LISTED ENTRIES

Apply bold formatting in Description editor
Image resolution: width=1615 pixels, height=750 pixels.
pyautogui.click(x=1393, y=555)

...

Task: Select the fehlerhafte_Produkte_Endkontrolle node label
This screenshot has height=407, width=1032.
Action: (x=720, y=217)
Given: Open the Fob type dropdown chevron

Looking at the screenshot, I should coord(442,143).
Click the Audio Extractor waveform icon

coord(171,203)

---

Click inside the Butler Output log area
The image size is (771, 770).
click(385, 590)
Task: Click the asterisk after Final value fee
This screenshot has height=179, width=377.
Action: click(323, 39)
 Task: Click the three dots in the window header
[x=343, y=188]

TASK OBJECTIVE
Retype the lines from the one containing "Given: Open the Fob type dropdown chevron" through the one containing "coord(171,203)", keeping them exactly as they appear, with both of those lines included.

RESPONSE TO THIS TASK
Given: Open the Fob type dropdown chevron

Looking at the screenshot, I should coord(442,143).
Click the Audio Extractor waveform icon

coord(171,203)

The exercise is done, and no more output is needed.